Wayside Rest Area
Wilmette, Illinois 60091
info@waysiderestarea.com


Welcome

Welcome to the Wayside Rest Area. Feel free to stop awhile, catch a breath and reclaim a sense of self and life that too often gets forgotten "along the way."

There are no thresholds or walls here, only openness. Anyone stopping by, as well as fellow travelers, are invited to sit with one's own spirit and sip a second or two of peace to renew self for the journey.

What is this place? An oasis, of sorts, for soul-centered seekers to look at and live into the kind of questions that may have prompted you to pullover in the first place. A place for taking care of the deeper parts of self; where one can sit with the truth of self and ponder, "Where have I been?", "What have I learned?", "Where am I going?" and "Why?" This website is all about mind and spirit, the health of one's soul. No labels, symbols or icons, no obligations or requirements. Here, silence means emptying one's soul of all the noises of "shoulds" and "oughts" and "have tos" so that you can tap into the simple sense of being. Just that.

So, sit and settle in -- for whatever while you choose -- to give your self time without restlessness to catch a breath and "be." The journey can wait, at least until you choose to take it up again. Am glad you’re here.

Getting past the present..

“Don't forget to enjoy the journey when you're on your way to wherever.” A great thought when the journey is part of the fun. But what does one do when it's not? When a flight is cancelled, the car breaks down, a child takes ill, a job is lost and the money isn't there, or Grandma dies and Thanksgiving can't feel right this year, or war happens -- what does one do?

A Marine might say, “Deal with it!”

Some poor soul, “Why does this always happen to me?”

A worn-out cynic, “Wot da hell! Life ain't supposed to be a picnic anyway.”

A thirsty escape-artist, “Gimme a drink!”

An apprentice saint, “It must be God's will.”

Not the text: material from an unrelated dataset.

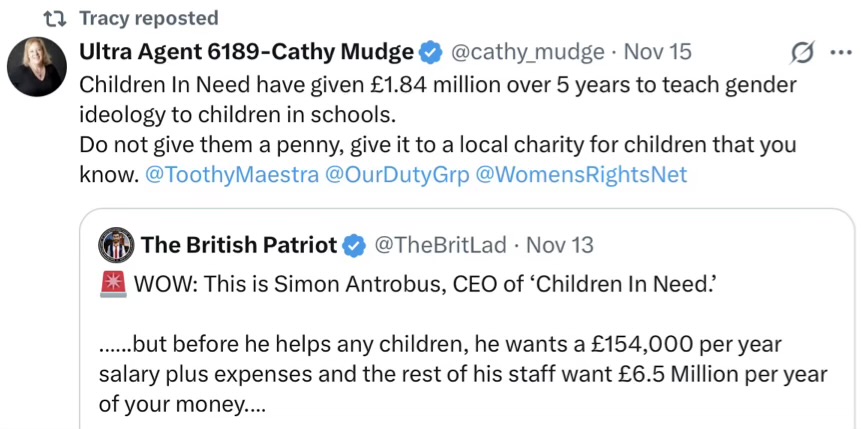This screenshot has width=862, height=429.
Task: Click the Tracy reposted label
Action: tap(147, 18)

The possibilities, variations are endless. But the question remains, “What does one do?” “Turn it over,” “Let it go,” “Live with it,” are quick and easy band-aids that do little to address the healing process one might need to get on with the journey, Such a process can take many forms but three basic stages seem to be core elements of it:

The first deals with recognizing and getting past the very human need in everyone to “un-do”. Part anger, part denial, part sheer stubbornness and sometimes arrogance, “un-doing” works directly against acceptance of what has happened. 9/11/01 belongs now and forever to our global and personal histories. None of us can begin to deal adequately with those events until we stop trying to “un-do”, to embrace their reality and make them part of our journey. Even then, how we deal with them still challenges.

The second stage is about finding a way through what we've come to know we can't “un-do.” Someone has wisely said, “The only way out is through. You've got to go through what you're going through to get through.” Easier said than done, but this particular stage is the beginning of confronting denial. It flexes the muscles of one's mind and spirit for dealing with the tougher parts of the journey, asks the question, “So, what are we supposed to learn from this?” and clears the way for the next stage.

“Just say yes” or “Just do it” oversimplifies the third stage. There's so much more to it than slogans: words to be put to feelings, questions to be asked, choices to be made, risks to be taken. The crucial hallmark? Movement, even if it's not consistent or enough. And, even if it isn't toward the kind of world one thought the journey was about. Moving on is part of getting through. All of us have a lot to get through these days. The world ahead remains, still, and it is ours to shape.